It might have started out rather haphazardly, with a couple dozen or so people huddled in a boardroom with hot glue guns and spare parts, but the product that has now become EchoBOT is jam-packed with all the intelligence you can fit into a 10x10-inch square.
The white boxes are strategically placed in stadiums to gain insights into user experiences. (Image source: AT&T)
The impetus behind the EchoBOT started several years ago when AT&T (NYSE: T) was equipping venues such as sports stadiums with distributed antenna systems (DAS) to provide additional coverage and capacity where crowds gather. Engineers could see network performance with traditional measures, but it was more difficult to determine what customers were experiencing in the stands without actually putting human monitors in the venues.
So EchoBOT creator and AT&T Antenna Solutions Group Manager Shane Elliott decided that he and his team would sit down and write their own software and design the hardware that would enable them to track the performance of DAS and do so in such a way that the economics pencil out. Hence, he gathered the team around the conference table and started messing around with the aforementioned spare parts.
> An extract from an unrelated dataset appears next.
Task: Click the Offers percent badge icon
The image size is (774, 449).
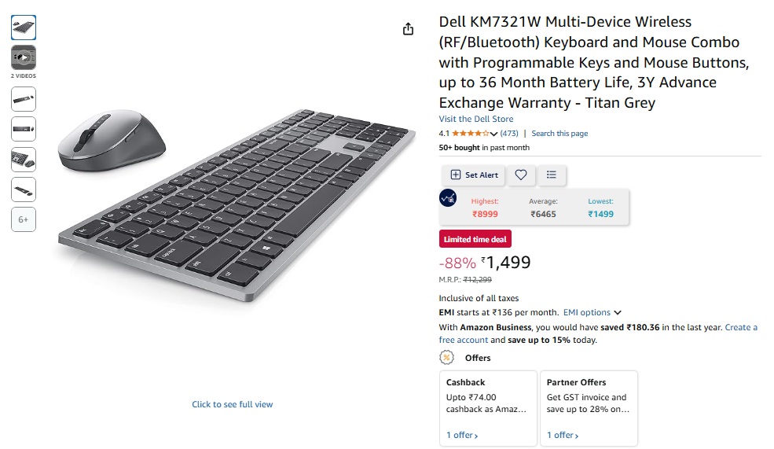Action: pyautogui.click(x=447, y=358)
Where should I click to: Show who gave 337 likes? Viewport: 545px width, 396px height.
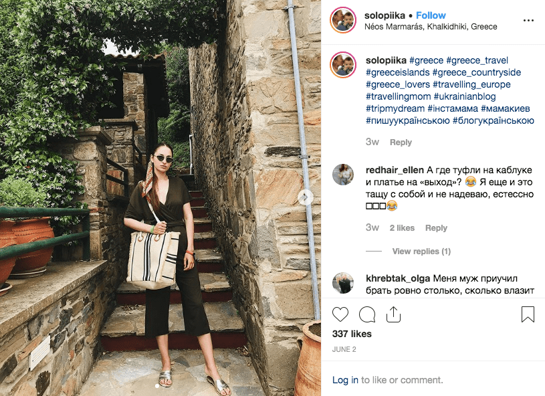(352, 334)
It's not too far of a stretch to see that what's happening in these individual venues is akin to what operators such as AT&T want to do on a much larger scale--that is, not relying on outside vendors' proprietary technology and using software-driven solutions to orchestrate and deliver better service to end users when and where the demand is highest.
The EchoBOT consists of software and a device that's mounted in venues, Elliott told FierceWirelessTech. The BOTs are deployed, ranging from a handful to dozens depending on the venue's DAS configuration, to measure the pulse of the network in specific portions of the venue. They simulate the actions a customer would make on a mobile network, such as surfing the web, making calls, sending texts and uploading and downloading video and text files. That includes the Facebook and Twitter activities that so many sports and concert fans want to do while they're at events.
The BOT reports its findings in real time to the Echo software, which is used by AT&T's engineers to make network adjustments where needed to deliver the best possible customer experience. With EchoBOT, the company is able to record, for example, how long it takes to launch applications, throughput, signal strength and other measurements, Elliott said. This information, carried in real time to the network-operations center, enables tweaks to the systems as necessary.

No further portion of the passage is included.